== Passage provided ==

Archive for ELO

Great Rock Albums of 1983: Dave Edmunds- Information

Posted in 1980s, Music, Rock, Uncategorized with tags , , , , , , , , , , , , , on July 22, 2016 by 80smetalman


Radio can be very misleading. In the summer of 1983, the single “Slipping Away” from Dave Edmunds’ “Information” got a considerable amount of airplay on radio. Then in the November, when I started my job working the Saturday and Sunday midnight to eight shift at a parking lot in Atlantic City, the radio seemed to play his cover of Bruce Springsteen’s “From Small Things (Big Things One Day Come)” at least once during my first few shifts. Naturally, I assumed both songs were from this album, which I never bought for some reason. It was only when I did my preliminary research for the post that I discovered that “From Small Things” was actually on the album prior to this one. Shame, because I really liked that song but listening to “Information,” I am not disappointed too much.

Another historical point, back in the early 1980s, there was a brief heyday for what some would call “Rockabilly” music. Rock music with a country music style vibe but unlike Southern Rock, this genre doesn’t have the ferocity of it relative. That’s the category this Dave Edmunds seems to fall in and I would site the track “The Shape I’m In” as evidence. Saying that, he is still much more rock than the artist most known for rockabilly in the very early 1980s. Here’s my weird mind at work again but the whole rockabilly thing has made me think of her again. Juice Newton, who had several hits between 1981 and 83. Hell, she even covered a Dave Edmunds single, “Queen of Hearts” and her version doesn’t stray far from Dave’s musically.  Confession time! In 1981 and 2, I had a serious crush on Juice Newton.

===
== Recorded data ==

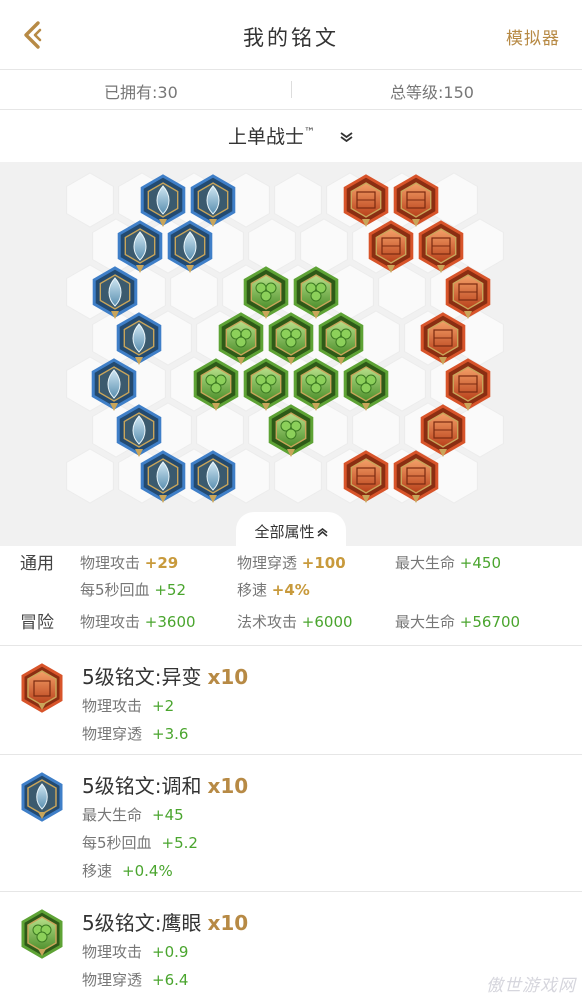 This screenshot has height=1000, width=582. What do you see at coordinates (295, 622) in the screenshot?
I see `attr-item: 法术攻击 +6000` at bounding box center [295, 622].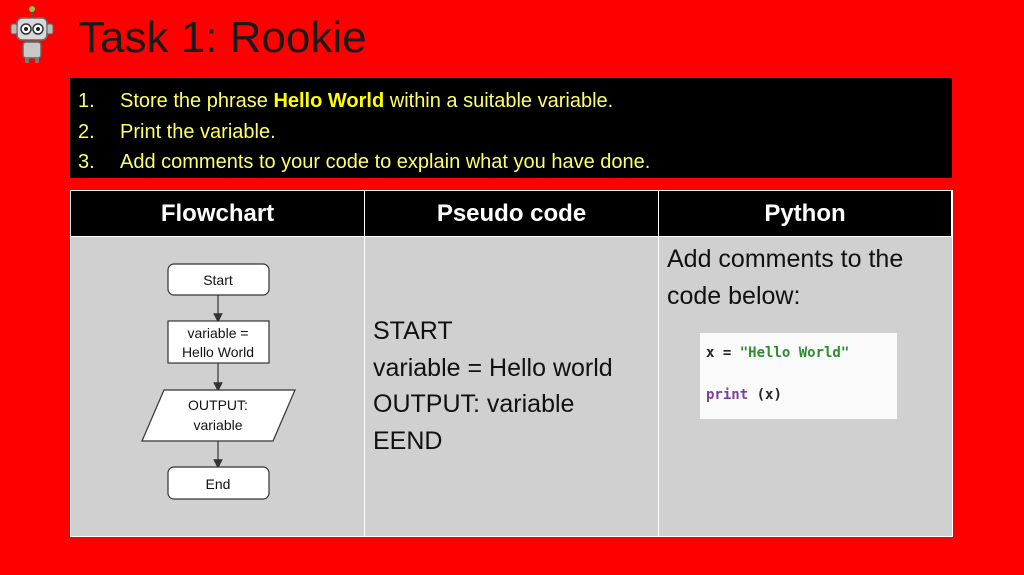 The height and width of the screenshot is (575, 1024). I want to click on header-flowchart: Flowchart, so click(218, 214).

===
== Recorded data ==

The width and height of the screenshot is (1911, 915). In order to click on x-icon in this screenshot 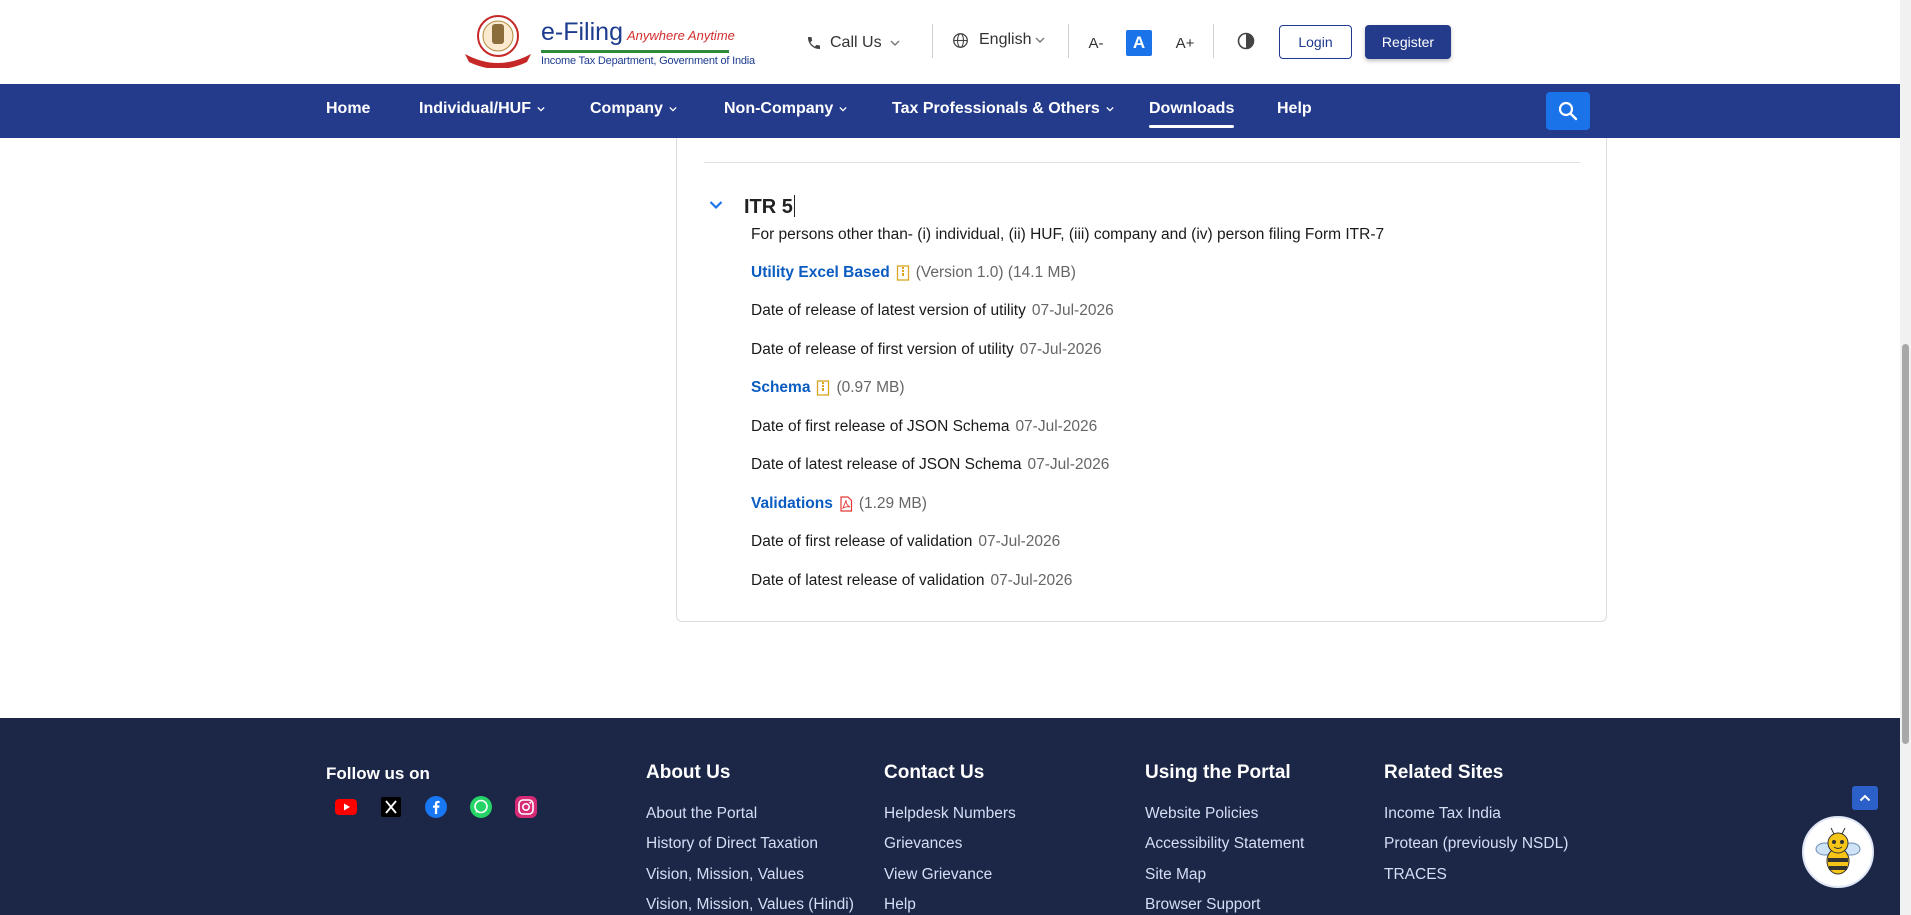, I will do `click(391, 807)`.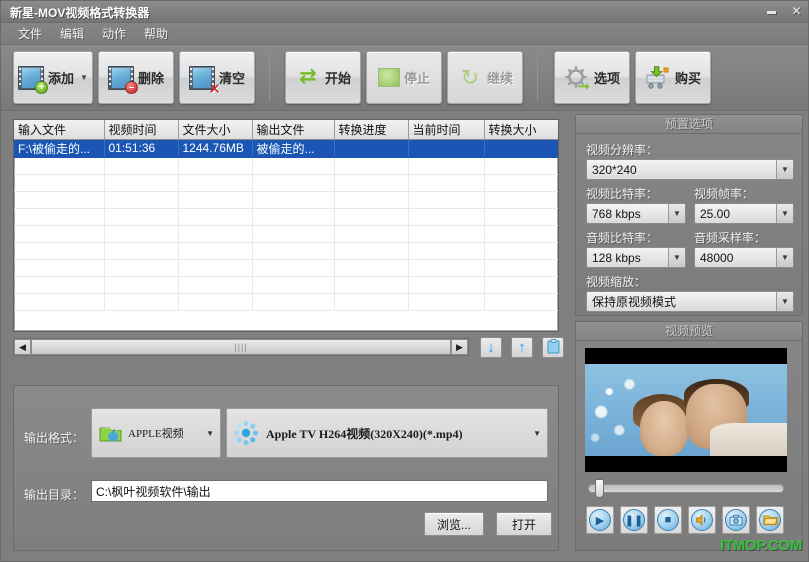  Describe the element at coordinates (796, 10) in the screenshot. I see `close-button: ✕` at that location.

===
== Recorded data ==

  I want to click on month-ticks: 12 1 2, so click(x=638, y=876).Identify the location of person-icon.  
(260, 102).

===

*Assigned task 1:* Translate this sentence from the Dave Edmunds post into Spanish: "Radio can be very misleading."
*Assigned task 2:*
Answer these from the Dave Edmunds post:
(a) Which single from "Information" got considerable radio airplay in the summer of 1983?
(b) What shift did the writer work at the parking lot in Atlantic City?
(c) Which Dave Edmunds single did Juice Newton cover?
*Assigned task 3:* Copy out everything in the Dave Edmunds post from "Another historical point, back" down to "on Juice Newton.".
The rows are separate material and have nothing to do with the Dave Edmunds post.

*Written response 1:* La radio puede ser muy engañosa.

*Written response 2:*
(a) "Slipping Away"
(b) The Saturday and Sunday midnight to eight shift
(c) "Queen of Hearts"

*Written response 3:*
Another historical point, back in the early 1980s, there was a brief heyday for what some would call “Rockabilly” music. Rock music with a country music style vibe but unlike Southern Rock, this genre doesn’t have the ferocity of it relative. That’s the category this Dave Edmunds seems to fall in and I would site the track “The Shape I’m In” as evidence. Saying that, he is still much more rock than the artist most known for rockabilly in the very early 1980s. Here’s my weird mind at work again but the whole rockabilly thing has made me think of her again. Juice Newton, who had several hits between 1981 and 83. Hell, she even covered a Dave Edmunds single, “Queen of Hearts” and her version doesn’t stray far from Dave’s musically.  Confession time! In 1981 and 2, I had a serious crush on Juice Newton.